Bir sahne hayal edin: Müzikten çok çıplaklık, sanattan çok erotik figürler konuşuluyor. O ışıkların altında gençlere "özgürlük" diye sunulan şey, aslında toplumsal çöküşün habercisi. Peki biz bunun farkında mıyız Bugün tartıştığımız mesele, yalnızca bir müzik grubunun sahne kostümü değil; rol model diye sunulan teşhirci kıyafetler ve erotizmi kutsayan danslarla geleceğimizin dinamitlenmesidir.
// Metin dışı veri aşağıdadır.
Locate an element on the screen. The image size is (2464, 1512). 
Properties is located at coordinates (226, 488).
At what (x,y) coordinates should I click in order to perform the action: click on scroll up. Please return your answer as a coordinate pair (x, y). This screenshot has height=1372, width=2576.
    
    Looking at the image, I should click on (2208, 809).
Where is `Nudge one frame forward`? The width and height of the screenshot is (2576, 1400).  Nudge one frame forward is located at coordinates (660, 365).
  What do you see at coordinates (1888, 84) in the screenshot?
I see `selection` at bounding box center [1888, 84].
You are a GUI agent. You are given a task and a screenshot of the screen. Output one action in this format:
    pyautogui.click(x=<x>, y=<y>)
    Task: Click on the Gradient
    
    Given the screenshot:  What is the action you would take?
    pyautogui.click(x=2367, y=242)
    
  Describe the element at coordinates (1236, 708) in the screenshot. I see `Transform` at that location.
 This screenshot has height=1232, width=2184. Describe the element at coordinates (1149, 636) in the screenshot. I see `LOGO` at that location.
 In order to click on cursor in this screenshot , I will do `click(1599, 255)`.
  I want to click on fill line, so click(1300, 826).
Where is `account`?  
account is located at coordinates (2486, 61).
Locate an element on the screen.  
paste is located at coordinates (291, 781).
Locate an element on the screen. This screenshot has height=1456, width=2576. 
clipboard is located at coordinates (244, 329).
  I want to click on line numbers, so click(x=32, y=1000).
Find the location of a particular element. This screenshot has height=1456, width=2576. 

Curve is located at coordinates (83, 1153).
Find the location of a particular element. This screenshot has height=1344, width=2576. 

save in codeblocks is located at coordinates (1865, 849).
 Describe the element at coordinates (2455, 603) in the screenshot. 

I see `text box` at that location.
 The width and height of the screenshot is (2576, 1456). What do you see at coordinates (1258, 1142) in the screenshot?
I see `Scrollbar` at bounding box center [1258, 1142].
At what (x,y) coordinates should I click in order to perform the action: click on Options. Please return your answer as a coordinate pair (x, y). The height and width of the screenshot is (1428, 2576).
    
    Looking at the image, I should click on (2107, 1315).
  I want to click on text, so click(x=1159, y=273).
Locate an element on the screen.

Birçok kişi bu görüntülerin sadece "sahneye münhasır" olduğunu düşünebilir. Oysa yanılıyorlar. Sahnede alkışlanan her teşhir, okul bahçesine, sosyal medyaya, aile sofralarına sızıyor. Liselerde ve üniversitelerde çoktan kanıksandı; artık bazı ilköğretim ve hatta anaokulu etkinliklerinde bile çocukların yetişkinlerin ahlaksız figürlerini taklit ettiği görülüyor. Milli günlerimiz bile "şov" adı altında yozlaşmanın dekoruna çevrilmekte. Acı olan şu: Batı bu yolu yüzyılda kat etti, biz ise birkaç on yılda aynı noktaya hızla sürükleniyoruz.
Bugün "sanat" diye pazarlanan şovların arkasında milyarlarca dolarlık bir endüstri var. Moda, reklam ve dijital platformlar el ele vermiş, gençlere tek bir mesajı dayatıyor: "Soyun, sergile, arzunu sat." Bu yeni çağın modern kölelik biçimidir. Batı'da bu süreç aileyi çökertti, gençliği tüketim nesnesine indirdi, ahlaksızlığı dev bir endüstri haline getirdi. Biz ise aynı süreci tehlikeli bir hızla içselleştiriyoruz.
Batı'nın tablosu ortada: doğum oranları düşmüş, aile kurumu parçalanmış, çocuklar şiddet ve istismarın mağduru olmuş. Bizim hala nüfus tartışmalarımız sürerken, ekranlardan pompalanan teşhir kültürü gençliği aile kurmaktan soğutuyor. Onların yüzyıllar içinde yaşadığı yıkımı biz birkaç on yılda yaşıyoruz.
Medya ise bu yozlaşmanın reklam ajansı gibi çalışıyor. Çıplaklığı "cesaret", müstehcenliği "özgürlük" diye manşetlere taşıyor. Kadın derneklerinin bir kısmı ise ideolojik körlükle, kadının onuruna sahip çıkmak yerine bu süreci alkışlıyor. Oysa bu sessizlik, çöküşe ortak olmaktır.
Batı'nın yaşadığı yıkım bize açık bir ders niteliğinde: Onlar teşhir kültürünü normalleştirip bedelini ödediler. Biz aynı yanlışın tekrarını yaşamamak için somut adımlar atmalı, gecikmeden çözüm yollarına yönelmeliyiz.
ÇÖZÜM ÖNERİLERİ
* Okullarda kılık kıyafet yönetmeliği yeniden düzenlenmelidir. Serbestlik adı altında ahlaka aykırı yarışa izin verilmemelidir. Öğretmenlerin öğrenciler için rol-model olduğu unutulmamalıdır. İngiltere'de yüzyıllardır uygulanan okul üniforması geleneği, ABD'de "dress code" kuralları ve Fransa'nın crop-top gibi teşhirci kıyafetlere sınırlamalar getirmesi; kıyafet disiplininin eğitimin ciddiyetini korumadaki rolünü açıkça göstermektedir.
* Okullardaki aktiviteler ve törenler sıkı takip edilmelidir. Mezuniyet, gösteri veya yıl sonu etkinliklerinde çocukların yetişkinlerin teşhirci figürlerini taklit etmesine müsaade edilmemelidir. Batı'da kötü örnekler olsa da, iyi refleksler de vardır: İngiltere'de yıl sonu gösterileri için hazırlanan rehberlerle yaşa uygun olmayan figürler yasaklanmakta, ABD'nin bazı eyaletlerinde "age-appropriate performance" ilkesiyle törenler denetlenmekte, Almanya'da ise pedagojik amaç dışında kalan figürlere kesinlikle izin verilmemektedir.